Open-Assistant
Open-Assistant copied to clipboard
Data set: Python code and unit test pairings
Re: #279, it should be pretty possible to automatically create a huge data set made of functions and unit tests that cover the functions.
This could work in both directions: "write me some code that passes these tests" and "write me some tests for this code", with the former being useful for the automation of software development (Take a feature description and write acceptance criteria, take acceptance criteria and write tests, take tests and write code that passes the tests)
At risk of solutionizing early, here's some thoughts for steps to make this data set:
Identify candidate projects
- Find repos with CI files that contain the word "pytest"
- Replace that
pytestline with something else (e.g. "python3 -m injection_test") - Run the CI job. If the step runs, this is a good candidate because we can automatically switch out the pytest line for our own code.
- Add the repo to the list of candidates, along with metadata about the project (license, last commit date etc)
Identify tests and code that was executed by them.
- Use
pytest --discoverto discover tests. - Run
pytestfor each test, one at a time, and have it output a.coverfile - Extract the code for the test (introspect/ast/pickle it for later?)
- Snag the
.coverfile and the code executed by it - Save this metadata for the next step
Heuristics for extracting executed code
We need to figure out which parts are the function under test, and which parts are setup steps. The best strategy will depend on the repo we're working with, but here's some general strategies:
- The test name should mention the function/method under test
- The directory structure should be similar
- Tests in the same file should test the same module
- The structure of the tests should be "setup steps, blank line, execution step, blank line, validation steps" - if so we can get the candidate function name from the execution step.

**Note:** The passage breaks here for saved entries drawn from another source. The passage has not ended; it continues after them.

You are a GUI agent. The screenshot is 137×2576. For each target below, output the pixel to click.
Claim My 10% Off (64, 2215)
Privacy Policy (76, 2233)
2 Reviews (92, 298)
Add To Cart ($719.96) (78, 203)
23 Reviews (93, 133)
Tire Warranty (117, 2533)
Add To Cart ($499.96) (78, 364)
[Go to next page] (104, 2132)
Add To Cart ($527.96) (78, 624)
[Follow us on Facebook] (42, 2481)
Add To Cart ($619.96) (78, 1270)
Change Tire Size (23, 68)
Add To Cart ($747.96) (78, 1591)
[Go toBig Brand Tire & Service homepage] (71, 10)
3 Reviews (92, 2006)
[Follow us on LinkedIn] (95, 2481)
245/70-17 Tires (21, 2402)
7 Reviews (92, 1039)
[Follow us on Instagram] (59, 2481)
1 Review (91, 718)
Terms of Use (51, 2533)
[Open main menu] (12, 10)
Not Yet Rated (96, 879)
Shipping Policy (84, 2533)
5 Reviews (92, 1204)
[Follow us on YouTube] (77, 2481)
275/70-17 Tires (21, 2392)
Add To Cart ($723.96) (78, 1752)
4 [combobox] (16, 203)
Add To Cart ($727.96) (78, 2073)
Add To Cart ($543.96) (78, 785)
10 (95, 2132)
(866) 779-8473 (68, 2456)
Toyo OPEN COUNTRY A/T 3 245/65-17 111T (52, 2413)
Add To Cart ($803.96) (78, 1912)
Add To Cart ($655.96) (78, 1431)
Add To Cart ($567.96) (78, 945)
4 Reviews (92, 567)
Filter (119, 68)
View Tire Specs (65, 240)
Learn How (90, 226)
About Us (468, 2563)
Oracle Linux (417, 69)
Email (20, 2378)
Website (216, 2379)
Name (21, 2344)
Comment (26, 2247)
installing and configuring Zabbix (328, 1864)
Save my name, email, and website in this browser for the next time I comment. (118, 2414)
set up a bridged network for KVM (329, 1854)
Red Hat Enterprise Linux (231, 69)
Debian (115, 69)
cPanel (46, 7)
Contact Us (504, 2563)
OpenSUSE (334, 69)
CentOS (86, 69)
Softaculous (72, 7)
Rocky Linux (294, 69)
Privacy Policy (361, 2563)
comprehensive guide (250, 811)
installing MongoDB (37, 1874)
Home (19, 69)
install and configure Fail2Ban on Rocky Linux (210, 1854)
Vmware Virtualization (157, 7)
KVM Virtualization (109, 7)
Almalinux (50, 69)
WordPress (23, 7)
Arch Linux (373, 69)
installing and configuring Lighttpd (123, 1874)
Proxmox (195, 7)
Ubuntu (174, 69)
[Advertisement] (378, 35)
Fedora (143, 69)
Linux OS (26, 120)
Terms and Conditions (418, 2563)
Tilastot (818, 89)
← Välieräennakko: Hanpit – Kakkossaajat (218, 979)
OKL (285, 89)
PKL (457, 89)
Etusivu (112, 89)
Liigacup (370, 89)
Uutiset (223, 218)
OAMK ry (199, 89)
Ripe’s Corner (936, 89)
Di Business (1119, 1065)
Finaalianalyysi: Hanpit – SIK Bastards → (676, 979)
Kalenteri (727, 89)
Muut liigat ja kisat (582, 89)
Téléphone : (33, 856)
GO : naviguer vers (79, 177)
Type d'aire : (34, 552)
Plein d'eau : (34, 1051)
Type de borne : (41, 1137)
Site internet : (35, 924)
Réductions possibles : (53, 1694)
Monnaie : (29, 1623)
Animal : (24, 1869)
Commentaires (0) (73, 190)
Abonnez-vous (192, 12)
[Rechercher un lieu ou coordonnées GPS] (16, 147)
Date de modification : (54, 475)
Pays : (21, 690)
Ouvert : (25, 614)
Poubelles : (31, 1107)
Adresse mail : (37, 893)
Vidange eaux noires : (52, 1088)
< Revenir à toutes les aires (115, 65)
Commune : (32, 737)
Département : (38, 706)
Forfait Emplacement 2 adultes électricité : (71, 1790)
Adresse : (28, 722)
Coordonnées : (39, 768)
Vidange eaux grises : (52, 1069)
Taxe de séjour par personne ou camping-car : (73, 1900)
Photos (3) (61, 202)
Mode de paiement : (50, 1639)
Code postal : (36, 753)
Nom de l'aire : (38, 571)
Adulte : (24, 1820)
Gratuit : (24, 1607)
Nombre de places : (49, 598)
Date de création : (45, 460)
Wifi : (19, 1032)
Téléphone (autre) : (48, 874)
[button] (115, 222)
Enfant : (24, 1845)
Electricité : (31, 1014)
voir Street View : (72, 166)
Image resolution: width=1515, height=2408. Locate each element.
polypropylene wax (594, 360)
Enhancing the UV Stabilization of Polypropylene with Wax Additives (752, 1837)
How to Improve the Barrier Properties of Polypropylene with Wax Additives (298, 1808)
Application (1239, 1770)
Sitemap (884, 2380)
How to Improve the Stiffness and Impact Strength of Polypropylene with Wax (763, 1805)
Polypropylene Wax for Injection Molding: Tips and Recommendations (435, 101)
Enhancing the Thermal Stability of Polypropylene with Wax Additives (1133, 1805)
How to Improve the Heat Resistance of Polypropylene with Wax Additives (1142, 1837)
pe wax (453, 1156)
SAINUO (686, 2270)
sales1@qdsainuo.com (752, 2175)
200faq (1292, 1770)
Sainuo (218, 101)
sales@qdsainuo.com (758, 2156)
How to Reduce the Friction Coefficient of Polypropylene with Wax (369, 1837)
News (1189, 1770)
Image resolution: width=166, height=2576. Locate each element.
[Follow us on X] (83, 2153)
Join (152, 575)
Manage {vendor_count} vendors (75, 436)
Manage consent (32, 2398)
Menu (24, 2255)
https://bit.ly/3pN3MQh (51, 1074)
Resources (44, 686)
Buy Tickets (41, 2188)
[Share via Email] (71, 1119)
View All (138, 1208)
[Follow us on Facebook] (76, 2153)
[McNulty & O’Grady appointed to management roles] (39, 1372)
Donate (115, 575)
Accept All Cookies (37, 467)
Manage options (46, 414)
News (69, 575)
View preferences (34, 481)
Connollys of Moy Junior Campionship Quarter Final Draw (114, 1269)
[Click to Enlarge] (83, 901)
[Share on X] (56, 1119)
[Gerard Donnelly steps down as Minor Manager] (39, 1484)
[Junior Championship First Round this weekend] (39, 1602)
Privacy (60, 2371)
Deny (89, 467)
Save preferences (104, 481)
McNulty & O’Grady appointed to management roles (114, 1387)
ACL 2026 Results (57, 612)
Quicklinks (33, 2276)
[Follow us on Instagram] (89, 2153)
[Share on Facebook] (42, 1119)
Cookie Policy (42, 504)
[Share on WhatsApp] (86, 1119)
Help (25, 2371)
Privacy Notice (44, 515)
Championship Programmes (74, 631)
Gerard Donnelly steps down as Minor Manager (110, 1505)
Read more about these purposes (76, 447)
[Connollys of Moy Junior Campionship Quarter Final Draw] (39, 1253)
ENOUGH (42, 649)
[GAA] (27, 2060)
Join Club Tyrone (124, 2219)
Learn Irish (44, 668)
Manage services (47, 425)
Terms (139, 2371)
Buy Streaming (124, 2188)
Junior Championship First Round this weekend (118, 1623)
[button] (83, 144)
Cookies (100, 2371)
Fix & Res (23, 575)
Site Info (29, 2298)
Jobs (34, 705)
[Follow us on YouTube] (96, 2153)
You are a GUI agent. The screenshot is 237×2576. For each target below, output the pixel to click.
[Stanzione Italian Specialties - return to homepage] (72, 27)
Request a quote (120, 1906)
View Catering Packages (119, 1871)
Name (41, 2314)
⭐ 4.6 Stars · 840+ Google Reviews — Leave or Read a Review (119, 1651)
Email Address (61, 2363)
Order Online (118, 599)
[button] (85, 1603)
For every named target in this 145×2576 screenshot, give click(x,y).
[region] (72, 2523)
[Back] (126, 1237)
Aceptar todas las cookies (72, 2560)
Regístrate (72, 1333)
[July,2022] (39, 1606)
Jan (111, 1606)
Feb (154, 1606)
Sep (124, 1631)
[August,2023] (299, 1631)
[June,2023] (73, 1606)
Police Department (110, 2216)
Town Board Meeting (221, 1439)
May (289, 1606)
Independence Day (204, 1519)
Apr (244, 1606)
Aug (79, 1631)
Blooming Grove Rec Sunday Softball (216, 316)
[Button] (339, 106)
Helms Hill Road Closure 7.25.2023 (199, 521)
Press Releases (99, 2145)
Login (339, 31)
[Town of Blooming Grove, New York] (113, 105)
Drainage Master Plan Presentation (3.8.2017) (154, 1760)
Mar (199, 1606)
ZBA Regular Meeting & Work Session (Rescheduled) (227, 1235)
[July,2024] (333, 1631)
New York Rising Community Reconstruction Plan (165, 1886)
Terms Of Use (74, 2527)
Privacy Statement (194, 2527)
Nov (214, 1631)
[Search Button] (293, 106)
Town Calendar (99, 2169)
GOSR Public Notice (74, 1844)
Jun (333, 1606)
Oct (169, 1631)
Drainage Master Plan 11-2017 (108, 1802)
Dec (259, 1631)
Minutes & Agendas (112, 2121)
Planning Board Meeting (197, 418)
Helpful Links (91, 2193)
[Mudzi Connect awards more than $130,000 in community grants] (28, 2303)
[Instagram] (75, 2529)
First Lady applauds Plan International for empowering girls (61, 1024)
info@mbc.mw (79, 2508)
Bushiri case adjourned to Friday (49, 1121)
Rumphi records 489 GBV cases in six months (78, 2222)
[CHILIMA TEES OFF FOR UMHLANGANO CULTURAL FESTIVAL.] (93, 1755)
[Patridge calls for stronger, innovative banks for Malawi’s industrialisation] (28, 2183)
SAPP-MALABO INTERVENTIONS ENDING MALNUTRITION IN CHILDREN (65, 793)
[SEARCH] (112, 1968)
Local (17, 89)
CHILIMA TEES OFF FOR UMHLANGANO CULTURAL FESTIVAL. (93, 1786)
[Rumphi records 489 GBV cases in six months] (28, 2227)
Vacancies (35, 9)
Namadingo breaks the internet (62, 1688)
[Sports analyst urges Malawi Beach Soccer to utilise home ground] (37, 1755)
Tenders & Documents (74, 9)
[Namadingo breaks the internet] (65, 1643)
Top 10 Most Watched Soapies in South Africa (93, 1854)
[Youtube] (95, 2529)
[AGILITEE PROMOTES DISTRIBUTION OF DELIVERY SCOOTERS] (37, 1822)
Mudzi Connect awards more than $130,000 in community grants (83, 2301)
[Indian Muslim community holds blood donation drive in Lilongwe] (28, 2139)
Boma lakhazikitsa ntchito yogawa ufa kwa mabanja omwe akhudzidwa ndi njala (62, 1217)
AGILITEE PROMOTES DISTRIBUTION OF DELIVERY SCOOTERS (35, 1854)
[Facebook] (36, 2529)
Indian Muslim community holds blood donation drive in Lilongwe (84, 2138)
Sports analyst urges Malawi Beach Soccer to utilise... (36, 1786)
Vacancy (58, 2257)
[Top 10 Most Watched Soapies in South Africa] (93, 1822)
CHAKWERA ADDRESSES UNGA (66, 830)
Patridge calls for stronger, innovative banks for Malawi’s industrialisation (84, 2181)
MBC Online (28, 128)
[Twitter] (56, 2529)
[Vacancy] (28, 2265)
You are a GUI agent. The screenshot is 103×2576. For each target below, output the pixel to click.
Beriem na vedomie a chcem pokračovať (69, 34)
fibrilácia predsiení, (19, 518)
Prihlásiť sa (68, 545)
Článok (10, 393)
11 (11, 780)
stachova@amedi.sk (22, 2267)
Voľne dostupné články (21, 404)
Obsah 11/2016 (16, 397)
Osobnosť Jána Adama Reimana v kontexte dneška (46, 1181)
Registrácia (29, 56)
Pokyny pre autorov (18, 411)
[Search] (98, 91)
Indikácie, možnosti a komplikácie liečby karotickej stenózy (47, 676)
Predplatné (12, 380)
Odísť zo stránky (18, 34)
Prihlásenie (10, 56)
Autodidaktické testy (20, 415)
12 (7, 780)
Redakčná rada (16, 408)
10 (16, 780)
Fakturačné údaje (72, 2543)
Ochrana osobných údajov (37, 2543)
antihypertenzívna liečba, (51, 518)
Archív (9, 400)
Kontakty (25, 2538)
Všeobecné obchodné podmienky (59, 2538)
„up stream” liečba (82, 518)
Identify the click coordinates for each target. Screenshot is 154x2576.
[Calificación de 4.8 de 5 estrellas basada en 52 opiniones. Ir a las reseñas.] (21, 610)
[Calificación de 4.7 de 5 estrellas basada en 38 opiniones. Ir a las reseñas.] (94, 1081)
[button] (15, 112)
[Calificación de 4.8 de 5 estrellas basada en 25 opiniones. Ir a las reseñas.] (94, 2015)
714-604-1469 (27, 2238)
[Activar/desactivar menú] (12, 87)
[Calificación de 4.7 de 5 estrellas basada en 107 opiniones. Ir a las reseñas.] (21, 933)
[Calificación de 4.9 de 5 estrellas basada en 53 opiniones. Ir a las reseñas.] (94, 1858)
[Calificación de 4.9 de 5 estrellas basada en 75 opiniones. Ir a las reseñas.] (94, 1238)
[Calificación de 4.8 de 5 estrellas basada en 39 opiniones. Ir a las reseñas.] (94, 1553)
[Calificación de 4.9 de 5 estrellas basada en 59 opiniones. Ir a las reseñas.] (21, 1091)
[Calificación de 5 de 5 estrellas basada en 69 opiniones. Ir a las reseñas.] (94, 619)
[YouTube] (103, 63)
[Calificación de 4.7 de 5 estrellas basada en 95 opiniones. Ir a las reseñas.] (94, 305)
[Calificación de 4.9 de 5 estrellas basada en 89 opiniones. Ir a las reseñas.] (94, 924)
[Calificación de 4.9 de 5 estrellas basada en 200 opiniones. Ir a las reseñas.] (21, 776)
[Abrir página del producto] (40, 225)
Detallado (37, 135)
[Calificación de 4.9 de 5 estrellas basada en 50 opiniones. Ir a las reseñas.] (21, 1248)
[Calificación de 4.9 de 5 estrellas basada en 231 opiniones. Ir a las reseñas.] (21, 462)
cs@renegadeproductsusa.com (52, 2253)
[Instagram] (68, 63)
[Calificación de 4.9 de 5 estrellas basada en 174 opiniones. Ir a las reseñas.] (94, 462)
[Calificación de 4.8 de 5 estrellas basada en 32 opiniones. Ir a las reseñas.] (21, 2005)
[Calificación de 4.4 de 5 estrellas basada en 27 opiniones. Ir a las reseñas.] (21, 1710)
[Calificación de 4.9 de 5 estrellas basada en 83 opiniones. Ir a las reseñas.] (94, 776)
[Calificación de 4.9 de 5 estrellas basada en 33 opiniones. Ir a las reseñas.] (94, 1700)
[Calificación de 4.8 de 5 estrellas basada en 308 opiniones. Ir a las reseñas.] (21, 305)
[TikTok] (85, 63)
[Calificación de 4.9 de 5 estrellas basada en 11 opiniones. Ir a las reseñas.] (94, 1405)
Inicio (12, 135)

Filtering the work to be done
This will create a metric forkton of data work and data, so we'll need some way to filter dupes. Here's some ideas:
- Look at how repos are forked from each other, only use the one with the latest commit head.
- Hash the strings of the tests, and early-out if we have run it previously.
- Hash the functions under test
- Throw out all functions that don't have full coverage; if we combine all the .cover files and there's uncovered lines, then the tests aren't good enough and shouldn't be included in the output data.
this is very cool! I like the idea and it can be very high quality data which is always nice
Hello,
I'm starting to work on Identifying candidate projects.
I am limited to 5000 requests per day with my account and 60 requests per day with per ip without an account.
I will start off by writing the code to get the top 100 project and filtering them. Then will see how to scale it.
We can also use grep.app but I will see this later if it is needed.
EDIT: I am going to currently base myself on python repos that have more than 200 stars, 25103 in total.
@theol-git really cool thanks. It looks like we can get 1000 results from the graphql search API at a time, so 5000 requests should be enough to get the vast majority of Python project details, just not the code. Unless I'm reading the docs wrong.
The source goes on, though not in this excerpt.